吉野 智博

吉野 智博

経歴

・居宅介護支援事業所

・訪問介護支援事業所

取締役兼ケアマネ

飲食店(喫茶よしの)経営

吉野氏は語る。

 私は21の時にヘルパーの免許を取り介護に携わってきました。この業界はヘルパーの移り変わりが多く、業界を離れる人も数多くいます。

退職理由はいくつかあると思います。

・労働の割に賃金が安い

・お年寄りが嫌いになった

・遣り甲斐を感じないなど・・・・

 私はケアマネとして現場に出ていますが、職員の退職の一番の理由としては、介護の「理想と現実」にギャップがあるからだと思っています。介護の「理想と現実」のギャップを埋めるには? 何故、理想と現実は違うのか?

「働く前に想像していたことと現実とのギャップに、耐えられなかったんだと思います。この仕事、『自分がつくしていれば、必ず感謝される』と思ってはダメなんです。
『お金を払っているのだから、お礼を言う必要はない』『あなた方(介護職員)はそれが仕事』というスタンスの人は少なくないですし、極端にいえば"召使い"のように考えている人もいます。感謝してもらえたり、家族以上の信頼関係が結べたり、ということもありますが、一方でヘルパーを見下したような目で見る利用者もいます。

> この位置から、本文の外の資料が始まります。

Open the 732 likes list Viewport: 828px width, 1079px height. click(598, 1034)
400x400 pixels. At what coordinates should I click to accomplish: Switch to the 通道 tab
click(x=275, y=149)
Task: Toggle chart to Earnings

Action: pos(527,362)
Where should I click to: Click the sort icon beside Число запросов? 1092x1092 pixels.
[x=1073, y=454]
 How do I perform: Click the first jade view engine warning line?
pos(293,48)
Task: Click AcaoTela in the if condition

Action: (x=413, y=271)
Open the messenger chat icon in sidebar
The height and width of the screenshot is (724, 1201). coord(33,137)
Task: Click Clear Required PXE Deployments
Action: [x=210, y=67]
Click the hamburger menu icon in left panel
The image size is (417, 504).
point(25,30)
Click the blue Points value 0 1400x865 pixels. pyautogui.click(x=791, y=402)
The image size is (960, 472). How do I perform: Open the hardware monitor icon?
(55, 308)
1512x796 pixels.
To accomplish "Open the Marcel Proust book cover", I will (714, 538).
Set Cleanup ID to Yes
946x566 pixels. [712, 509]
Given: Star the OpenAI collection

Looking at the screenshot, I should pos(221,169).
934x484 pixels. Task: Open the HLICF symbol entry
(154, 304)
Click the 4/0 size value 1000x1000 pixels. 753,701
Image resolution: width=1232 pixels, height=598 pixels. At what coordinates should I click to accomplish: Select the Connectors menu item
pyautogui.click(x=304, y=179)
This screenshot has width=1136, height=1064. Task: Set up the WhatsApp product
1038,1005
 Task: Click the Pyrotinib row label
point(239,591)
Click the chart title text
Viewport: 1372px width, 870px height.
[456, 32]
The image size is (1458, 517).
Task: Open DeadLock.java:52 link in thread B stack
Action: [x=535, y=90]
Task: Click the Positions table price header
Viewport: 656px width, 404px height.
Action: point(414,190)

また、認知症が進行している人の中には、お宅を訪問すると『何しに来たんだ!』と怒鳴るような人もいますし、『○○がない』『○○がなくなった』と、何かと泥棒扱いされるようなケースもあります。自分でやるのは絶対無理なのに、『そんなことは自分でできる!』と、断固として介護を断る人もいます。

 退職して行く人の中には、そういうことに耐えられなかった。お年寄りの身の回りの世話をしてあげれば、必ず「ありがとう」「すまないね」といったセリフが返ってくるものだと思っていたんでしょう。確かに志望理由には、『人に感謝される仕事がやりたい』というようなことが書いてありました。

ところが現実はそんなに甘くはない。最初のうちはそれを自分の能力・経験不足だと思っていても、ある時『どうやらそういう問題ではないらしい』ということに気付き、それが『お年寄りが嫌いになった』という退職理由に繋がるようです。

最初は「そういうことに耐えるのも仕事のうち」と思っていても耐えられなくなり、結局、この仕事に向いてなかったってことですね」となってしまう。

介護に限らず、相手に感謝ばかりされる仕事はない。医師や看護師も、神様のように言われる時もあれば、「なぜ救えない!医療ミスだ!」と罵倒されることもある。教師も「先生があの時、私の人生を変えてくれた」と感謝されることもあれば、理不尽に文句を言われることも。サラリーマンだって公務員だって、取引先や顧客や国民に喜ばれたり文句を言われたりしながら働いているのだ。

ただ、少なくとも言えるのは、介護の仕事ほど、赤の他人と深く関係を築ける仕事はない、ということ。世の中の大多数の人は、仕事の中で感謝の涙を流してもらったり、家族のような信頼関係を結ぶ機会などないまま、社会人経験を終えていく。

そんな介護の仕事に醍醐味を感じる若者が、今後増えていくことに期待したい。


対照的に障害の仕事は「無限の可能性」を感じる事が出来る。だからこそ「出来ない」と決めつけるのではなく、各事業所、施設、社会資源を利用し連携を図り、質の高いサービスの提供、健常者も参加出来るイベントを作っていきたい。人は「遣り甲斐と生き甲斐」が一致した時に良い物が出来ると思っています。